The implicit Euler method, normally refered to as the fully implicit (FIM) method, and the implicit pressure explicit saturation (IMPES) method are the traditional choices for temporal discretization in reservoir simulation. The FIM method offers unconditionally stability in the sense of discrete approximations, while the IMPES scheme benefits from the explicit treatment of the saturation.

However, in tems of controlling the integration error, the low order of the FIM method leads to small integration steps, while the explicit treatment of the saturation may restrict the stepsizes for the IMPES scheme. Current reservoir simulators apply timestepping algorithms that are based on safeguarded heuristics, and can neither guarantee convergence in the underlying equation solver, nor provide estimates of the relations between convergence, integration error and stepsizes.

We establish predictive stepsize control applied to high order methods for temporal discretization in reservoir simulation. The family of Runge-Kutta methods is presented and in particular the explicit singly diagonally implicit Runge-Kutta (ESDIRK) method with an embedded error estimate is described.
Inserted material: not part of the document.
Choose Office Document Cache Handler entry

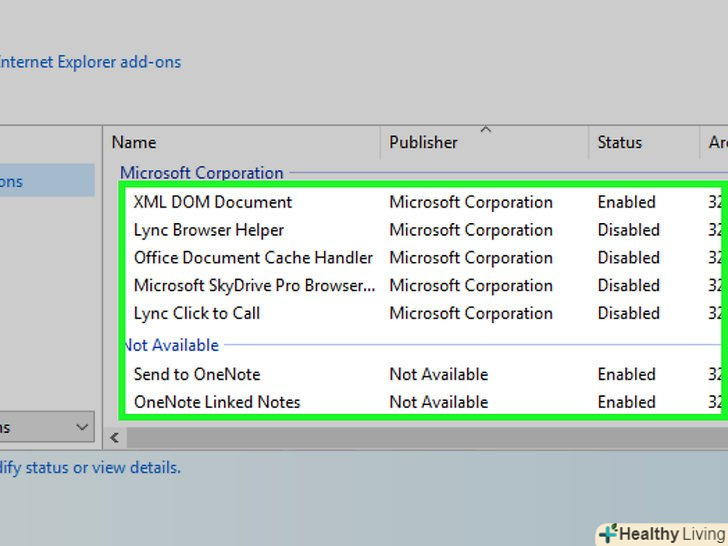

A predictive stepsize adjustment rule based on error estimates and convergence control of the integrated iterative solver is presented. We try to improve the predictive stepsize control through an extended communication between the convergence rate, the error control and the stepsize. Keywords: Reservoir simulation, implicit Runge-Kutta methods, ESDIRK, Newton-Raphson, convergence control, error control, stepsize selection.